For most people, the concept of "foundry" is strongly associated with huge melting furnaces, rumble, smoke and streams of red-hot metal pouring like a river of fire. But in fact, you can cast a small piece of tin, lead, brass or aluminum at home.
The casting process itself is very simple. The main thing in foundry is to make a casting mold. It is created in a mold box called a flask. Its dimensions should exceed the dimensions of the cast part by approximately 1.5 times.
The flask consists of an upper and a lower part. The upper part is a frame with 2-3 crossbars in the central part, and the lower one is a box with a bottom. The investment ring must be strong. To do this, fasten the upper and lower parts together with clamps.
Fill the inside of the box with molding earth - a mixture of clean fine sand, clay and coal dust. As a rule, the model for making a mold is a similar part or a model made of wood or other material.
During the molding process, fill the lower part of the investment ring with molding earth, which then needs to be lightly tamped. Sprinkle the model itself with powdered graphite or talc and press it halfway into the ground so that it can then be removed.
Sprinkle graphite over the ground in the box, then install the top and align the clips. An important part of the casting mold is the sprue (conical plug), which is inserted into the irrelevant part of the future part. Metal will be poured through it.

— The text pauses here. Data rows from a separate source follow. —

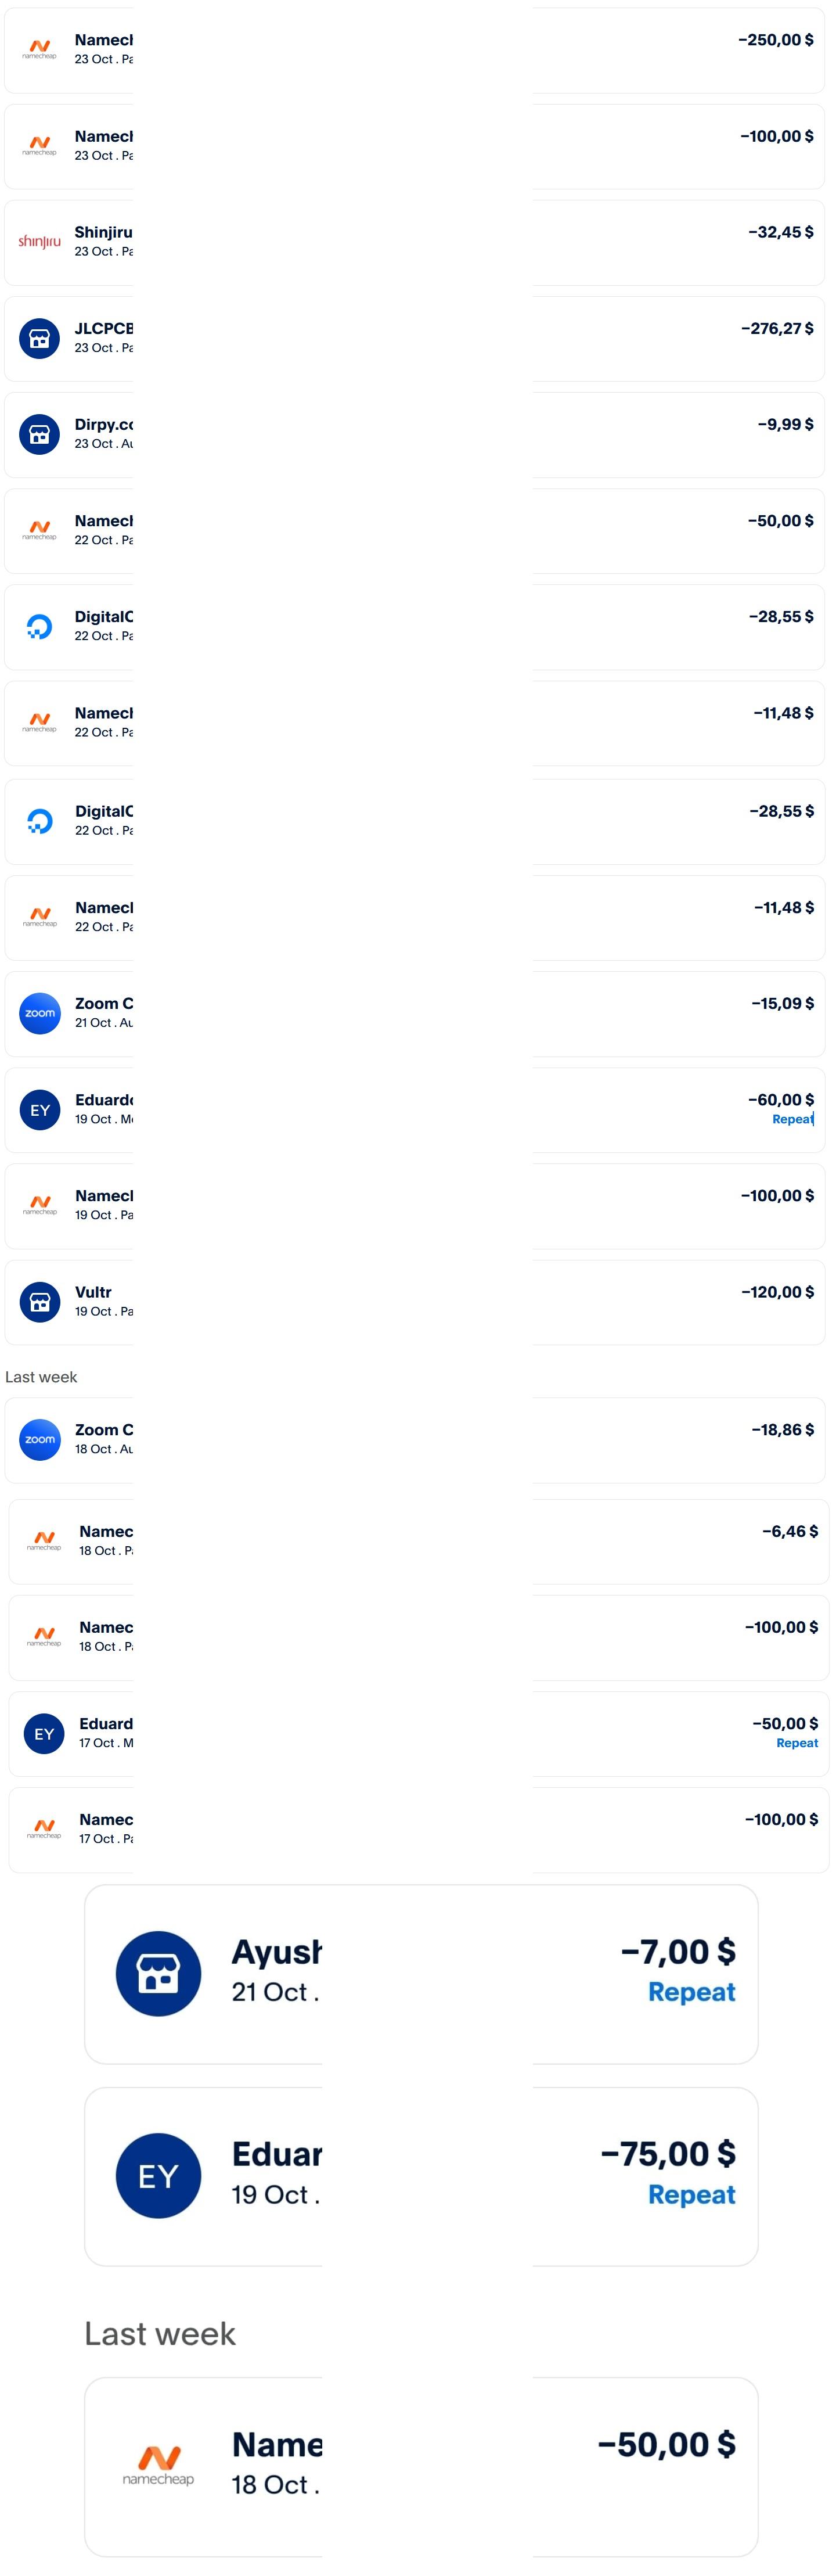This screenshot has width=836, height=2576.
Task: Click the Zoom logo on 18 Oct transaction
Action: (x=40, y=1439)
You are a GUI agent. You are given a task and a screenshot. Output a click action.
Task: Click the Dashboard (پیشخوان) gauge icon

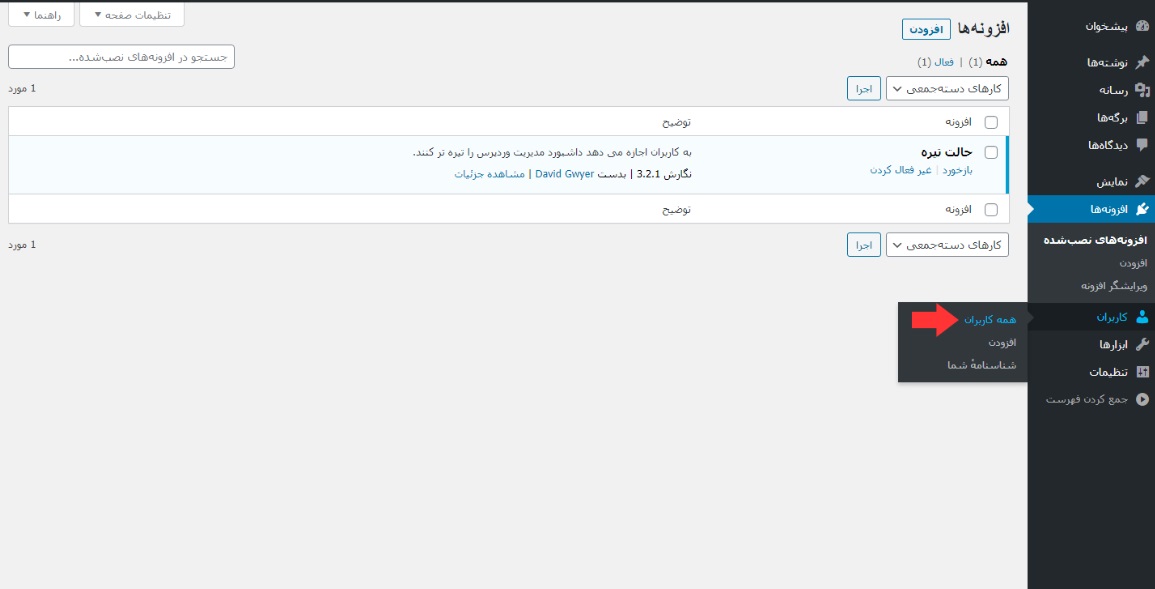tap(1142, 27)
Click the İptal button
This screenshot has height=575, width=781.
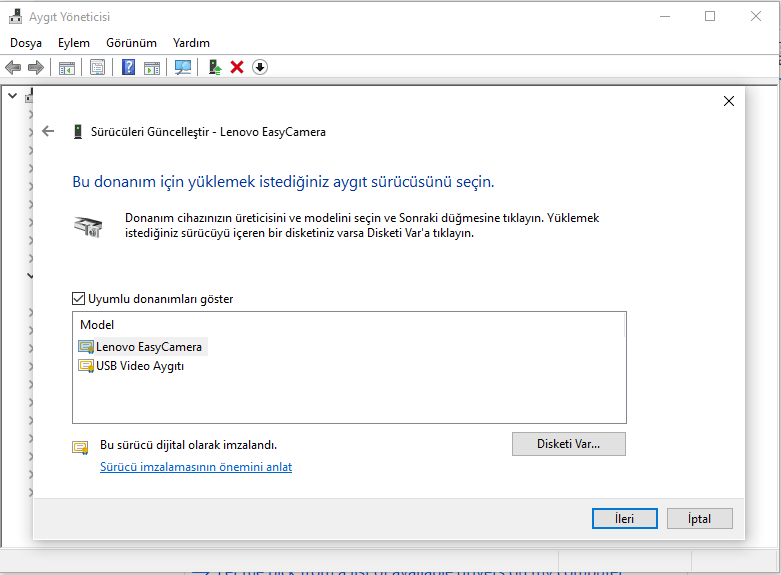tap(699, 518)
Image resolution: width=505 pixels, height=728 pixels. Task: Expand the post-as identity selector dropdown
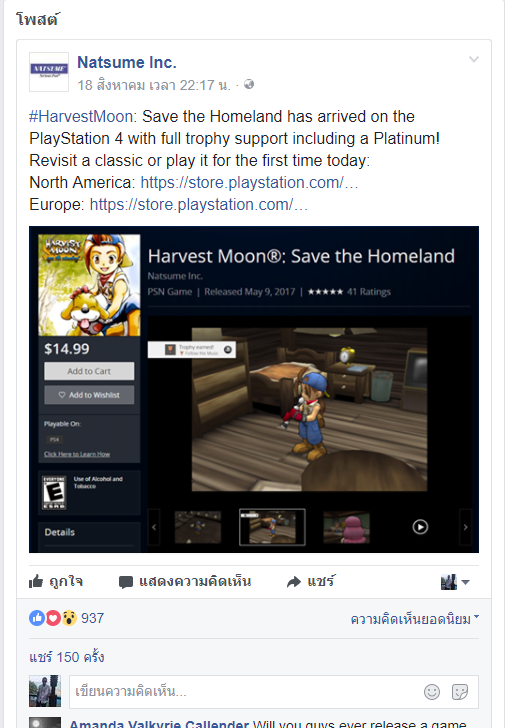[455, 582]

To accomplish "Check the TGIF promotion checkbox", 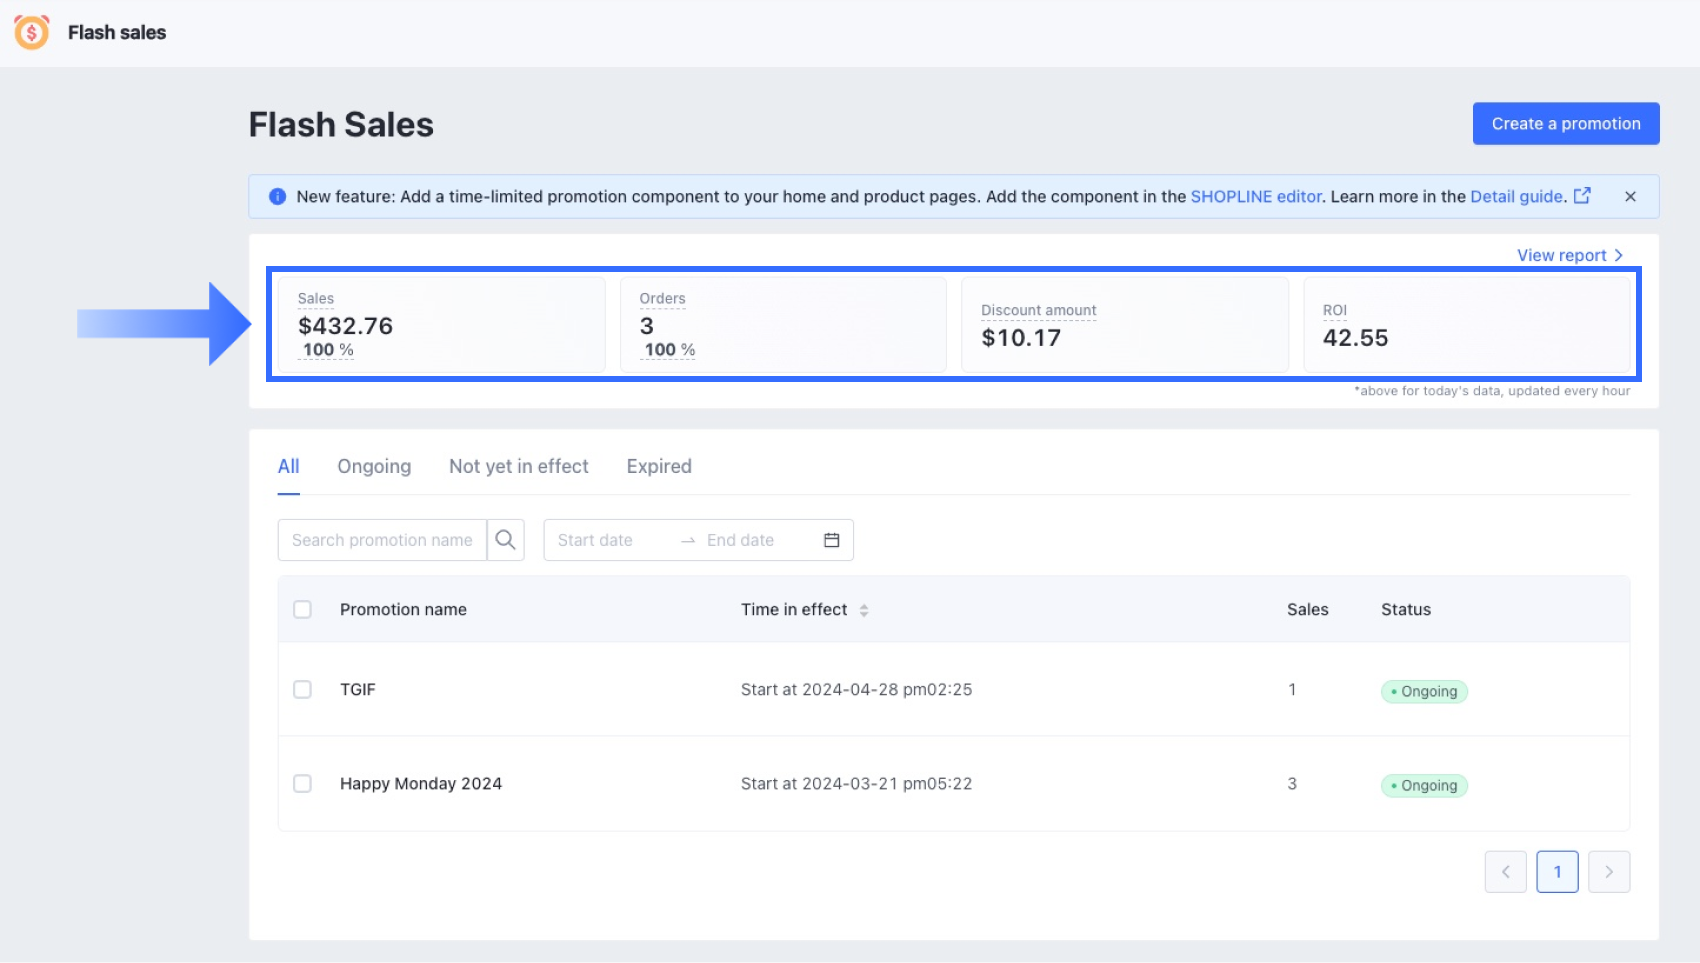I will (x=302, y=690).
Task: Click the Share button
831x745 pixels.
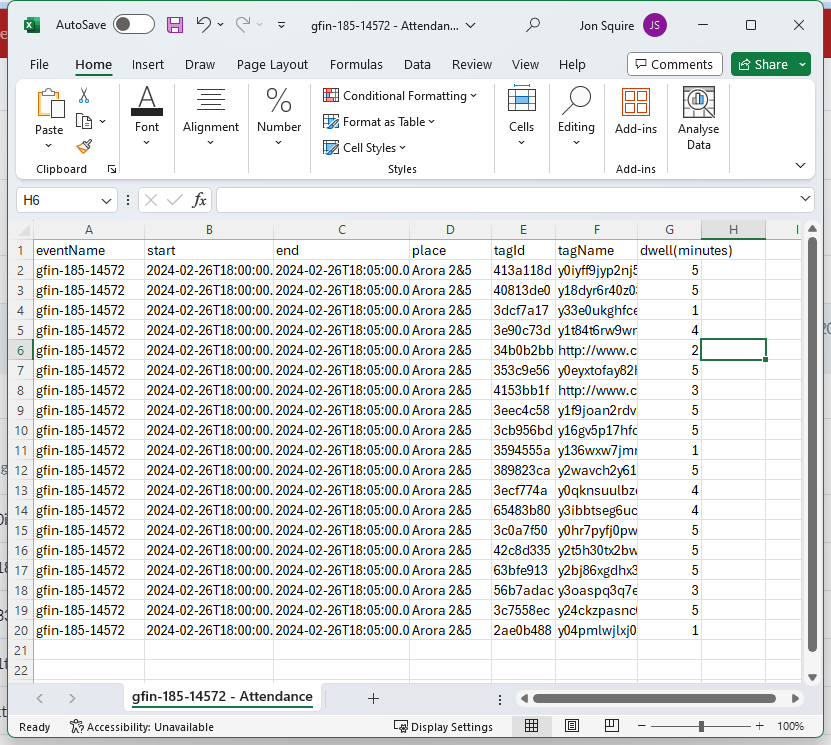Action: tap(763, 64)
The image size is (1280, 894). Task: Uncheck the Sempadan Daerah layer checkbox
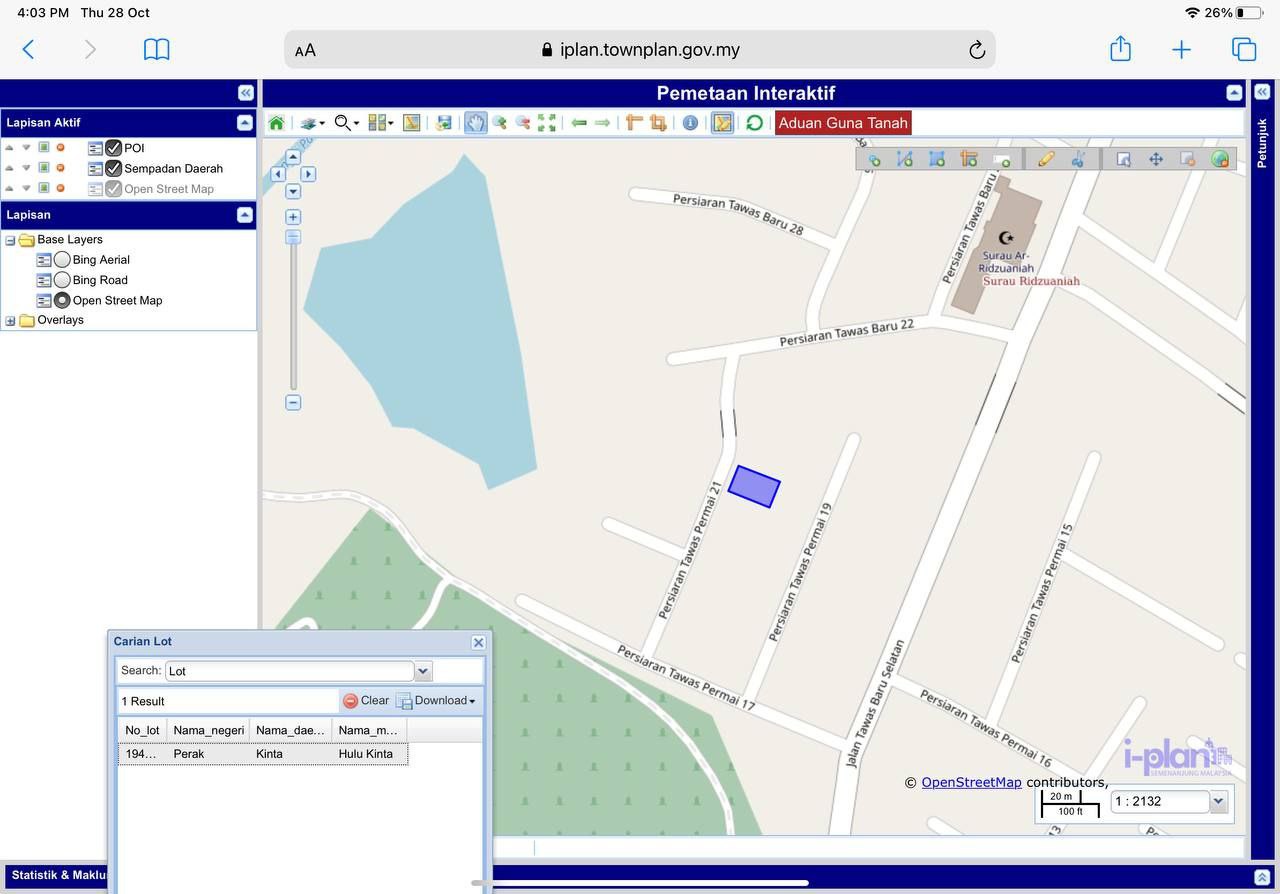(x=114, y=169)
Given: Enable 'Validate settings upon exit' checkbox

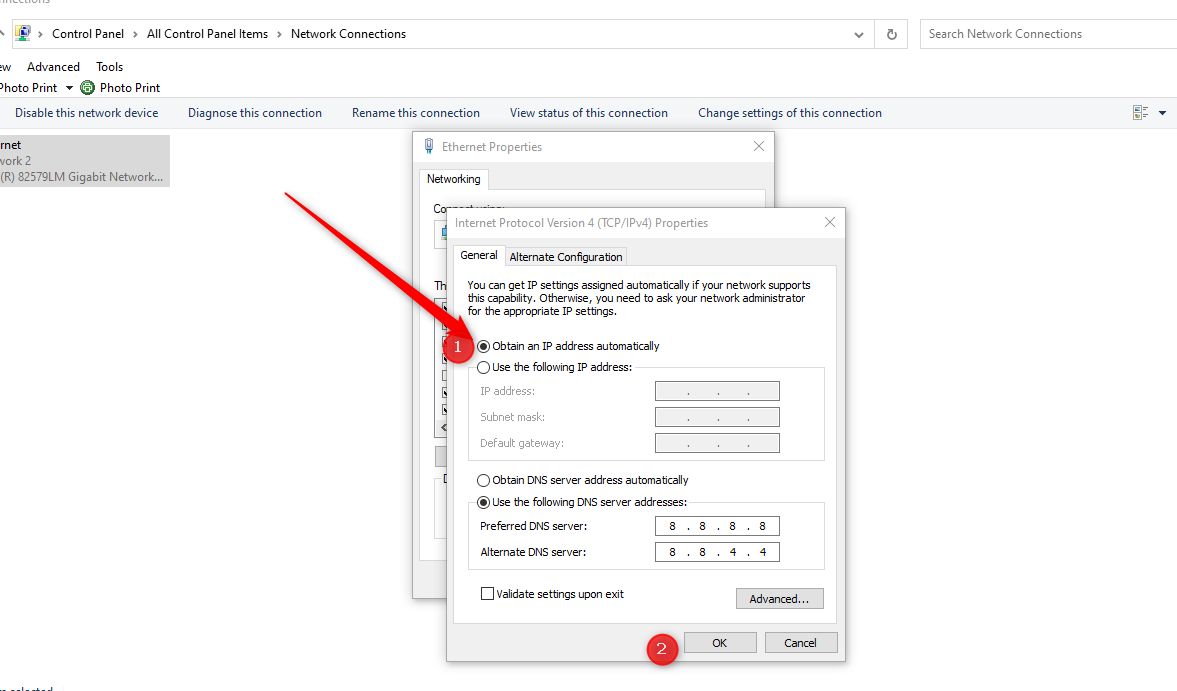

Then fill the investment ring with molding earth, compact it tightly and carefully remove the plug under the sprue. Then use a sharp object to separate the upper and lower parts of the investment ring until completely dry. A shape should be formed between them, corresponding to the shape of the future part.
According to another technology, a model of a product is made of wax or paraffin, then covered with a heat-resistant, rapidly solidifying mass. After drying, the model heats up, wax or paraffin flows out through the hole, and a mold is obtained for pouring molten metal.